TASK INSTRUCTIONS
Your job is to return every line in the data holding the string "layout".

INPUT FOR THIS TASK

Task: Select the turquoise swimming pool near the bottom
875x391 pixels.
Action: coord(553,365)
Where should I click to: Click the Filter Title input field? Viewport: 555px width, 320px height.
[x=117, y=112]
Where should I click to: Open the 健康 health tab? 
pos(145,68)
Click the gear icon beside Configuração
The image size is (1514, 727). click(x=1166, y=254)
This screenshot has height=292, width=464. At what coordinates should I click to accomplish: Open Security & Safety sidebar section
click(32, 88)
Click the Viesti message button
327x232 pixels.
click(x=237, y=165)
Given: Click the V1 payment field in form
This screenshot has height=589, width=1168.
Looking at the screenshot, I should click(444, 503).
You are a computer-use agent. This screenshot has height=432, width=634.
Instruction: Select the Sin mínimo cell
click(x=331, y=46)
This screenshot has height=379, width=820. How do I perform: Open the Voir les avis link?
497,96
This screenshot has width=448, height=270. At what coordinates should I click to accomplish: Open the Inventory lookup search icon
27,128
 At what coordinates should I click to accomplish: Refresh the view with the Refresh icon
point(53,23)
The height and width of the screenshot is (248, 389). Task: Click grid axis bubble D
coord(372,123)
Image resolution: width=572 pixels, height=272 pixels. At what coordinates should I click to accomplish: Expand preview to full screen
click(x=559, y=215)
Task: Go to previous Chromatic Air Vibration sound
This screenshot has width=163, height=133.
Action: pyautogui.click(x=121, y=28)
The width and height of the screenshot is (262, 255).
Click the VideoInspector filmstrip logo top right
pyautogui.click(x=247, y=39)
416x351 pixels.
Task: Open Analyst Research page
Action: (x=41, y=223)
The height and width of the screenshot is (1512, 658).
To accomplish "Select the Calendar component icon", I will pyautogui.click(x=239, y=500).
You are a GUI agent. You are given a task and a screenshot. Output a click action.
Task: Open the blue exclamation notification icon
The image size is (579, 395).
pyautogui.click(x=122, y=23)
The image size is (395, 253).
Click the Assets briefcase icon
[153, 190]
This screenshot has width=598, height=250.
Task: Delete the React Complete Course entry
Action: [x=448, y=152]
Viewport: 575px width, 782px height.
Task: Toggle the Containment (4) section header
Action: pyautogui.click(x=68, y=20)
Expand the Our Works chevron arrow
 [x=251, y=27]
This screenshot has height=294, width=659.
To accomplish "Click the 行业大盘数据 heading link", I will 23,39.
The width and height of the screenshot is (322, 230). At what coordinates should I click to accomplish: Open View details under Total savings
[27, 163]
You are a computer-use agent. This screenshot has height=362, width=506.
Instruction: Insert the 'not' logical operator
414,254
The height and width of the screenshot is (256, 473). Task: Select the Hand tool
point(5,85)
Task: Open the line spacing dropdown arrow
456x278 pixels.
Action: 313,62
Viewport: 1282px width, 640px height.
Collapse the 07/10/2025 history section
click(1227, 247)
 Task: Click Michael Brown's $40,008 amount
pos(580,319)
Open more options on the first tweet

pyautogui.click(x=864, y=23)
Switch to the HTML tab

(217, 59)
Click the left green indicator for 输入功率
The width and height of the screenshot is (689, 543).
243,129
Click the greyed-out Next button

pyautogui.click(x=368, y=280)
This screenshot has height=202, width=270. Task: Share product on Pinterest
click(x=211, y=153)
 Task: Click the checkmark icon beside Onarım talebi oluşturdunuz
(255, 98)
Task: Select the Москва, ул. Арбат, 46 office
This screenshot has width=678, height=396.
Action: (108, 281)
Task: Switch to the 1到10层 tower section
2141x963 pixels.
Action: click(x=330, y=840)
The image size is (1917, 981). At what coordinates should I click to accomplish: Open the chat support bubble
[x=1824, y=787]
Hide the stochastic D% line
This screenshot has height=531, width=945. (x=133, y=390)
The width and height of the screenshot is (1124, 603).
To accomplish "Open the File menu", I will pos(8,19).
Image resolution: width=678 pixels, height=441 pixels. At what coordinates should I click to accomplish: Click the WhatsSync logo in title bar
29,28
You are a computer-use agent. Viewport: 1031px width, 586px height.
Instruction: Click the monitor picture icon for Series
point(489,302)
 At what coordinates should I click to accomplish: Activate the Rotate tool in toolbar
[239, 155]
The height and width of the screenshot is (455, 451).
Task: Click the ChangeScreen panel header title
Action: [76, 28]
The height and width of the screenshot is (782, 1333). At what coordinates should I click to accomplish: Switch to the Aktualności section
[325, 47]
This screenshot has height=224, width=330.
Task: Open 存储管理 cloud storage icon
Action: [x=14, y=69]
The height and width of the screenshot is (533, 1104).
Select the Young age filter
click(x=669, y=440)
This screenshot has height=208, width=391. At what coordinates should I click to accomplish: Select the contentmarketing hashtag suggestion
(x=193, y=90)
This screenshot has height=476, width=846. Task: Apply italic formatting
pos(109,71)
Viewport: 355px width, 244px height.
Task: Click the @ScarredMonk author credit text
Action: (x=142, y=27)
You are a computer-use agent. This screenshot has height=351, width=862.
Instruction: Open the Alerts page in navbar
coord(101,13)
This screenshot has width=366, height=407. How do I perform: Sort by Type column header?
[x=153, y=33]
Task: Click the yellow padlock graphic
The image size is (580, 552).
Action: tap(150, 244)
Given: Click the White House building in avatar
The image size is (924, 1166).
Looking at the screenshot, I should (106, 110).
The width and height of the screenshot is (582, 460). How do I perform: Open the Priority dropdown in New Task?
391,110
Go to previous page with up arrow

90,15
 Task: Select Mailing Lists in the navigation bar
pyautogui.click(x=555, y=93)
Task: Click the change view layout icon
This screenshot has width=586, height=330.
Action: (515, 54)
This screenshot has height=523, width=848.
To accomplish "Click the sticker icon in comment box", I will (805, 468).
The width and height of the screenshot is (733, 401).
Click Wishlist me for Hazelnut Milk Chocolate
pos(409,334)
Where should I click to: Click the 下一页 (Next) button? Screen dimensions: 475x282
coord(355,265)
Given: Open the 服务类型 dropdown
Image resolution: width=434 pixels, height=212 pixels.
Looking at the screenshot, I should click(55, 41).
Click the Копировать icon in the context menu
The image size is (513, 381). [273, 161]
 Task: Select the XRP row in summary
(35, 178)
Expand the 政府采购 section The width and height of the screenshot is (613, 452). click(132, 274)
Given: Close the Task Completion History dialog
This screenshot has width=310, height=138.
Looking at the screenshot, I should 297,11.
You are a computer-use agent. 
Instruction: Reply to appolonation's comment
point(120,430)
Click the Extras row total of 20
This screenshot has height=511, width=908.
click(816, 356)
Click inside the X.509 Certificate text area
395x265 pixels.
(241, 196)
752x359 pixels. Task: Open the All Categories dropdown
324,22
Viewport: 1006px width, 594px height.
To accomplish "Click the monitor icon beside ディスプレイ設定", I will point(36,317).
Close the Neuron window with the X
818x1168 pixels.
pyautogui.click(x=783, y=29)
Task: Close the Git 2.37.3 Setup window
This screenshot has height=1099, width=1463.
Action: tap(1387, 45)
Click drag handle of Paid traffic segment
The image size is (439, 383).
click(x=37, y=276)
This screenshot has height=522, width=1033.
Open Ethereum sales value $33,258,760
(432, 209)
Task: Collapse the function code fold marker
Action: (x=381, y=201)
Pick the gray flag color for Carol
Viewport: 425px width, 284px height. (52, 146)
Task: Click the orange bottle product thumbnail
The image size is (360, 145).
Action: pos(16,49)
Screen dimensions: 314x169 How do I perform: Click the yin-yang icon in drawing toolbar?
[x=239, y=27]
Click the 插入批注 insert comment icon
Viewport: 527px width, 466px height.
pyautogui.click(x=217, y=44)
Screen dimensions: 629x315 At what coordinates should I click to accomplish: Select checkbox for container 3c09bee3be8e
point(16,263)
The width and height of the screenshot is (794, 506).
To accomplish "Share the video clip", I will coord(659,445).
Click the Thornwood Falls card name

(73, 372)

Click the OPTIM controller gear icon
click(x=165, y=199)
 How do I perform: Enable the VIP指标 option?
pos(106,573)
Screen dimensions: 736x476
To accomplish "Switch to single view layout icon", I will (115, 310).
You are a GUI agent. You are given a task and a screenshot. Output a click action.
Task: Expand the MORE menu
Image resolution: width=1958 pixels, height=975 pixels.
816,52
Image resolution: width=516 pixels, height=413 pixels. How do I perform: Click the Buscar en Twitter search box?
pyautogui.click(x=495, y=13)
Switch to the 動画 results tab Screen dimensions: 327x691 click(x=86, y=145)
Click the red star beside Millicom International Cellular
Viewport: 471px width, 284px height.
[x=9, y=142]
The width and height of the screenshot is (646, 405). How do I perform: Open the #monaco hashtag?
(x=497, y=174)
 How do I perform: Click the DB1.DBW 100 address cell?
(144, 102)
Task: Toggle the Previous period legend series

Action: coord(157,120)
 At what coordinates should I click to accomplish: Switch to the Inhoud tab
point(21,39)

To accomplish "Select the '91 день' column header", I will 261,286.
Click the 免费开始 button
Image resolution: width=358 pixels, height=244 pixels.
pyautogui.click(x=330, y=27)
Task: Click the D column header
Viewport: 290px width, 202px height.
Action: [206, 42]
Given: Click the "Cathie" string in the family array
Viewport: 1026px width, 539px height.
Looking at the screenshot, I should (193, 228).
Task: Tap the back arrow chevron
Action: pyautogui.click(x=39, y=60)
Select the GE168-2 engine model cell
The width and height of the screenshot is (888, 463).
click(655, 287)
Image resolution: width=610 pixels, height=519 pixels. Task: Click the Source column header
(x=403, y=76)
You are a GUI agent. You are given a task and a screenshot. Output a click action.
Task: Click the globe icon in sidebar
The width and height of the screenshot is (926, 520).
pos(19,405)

OUTPUT BELOW
Task: Click the change view layout icon
To accomplish "Switch to single view layout icon", I will (115, 310).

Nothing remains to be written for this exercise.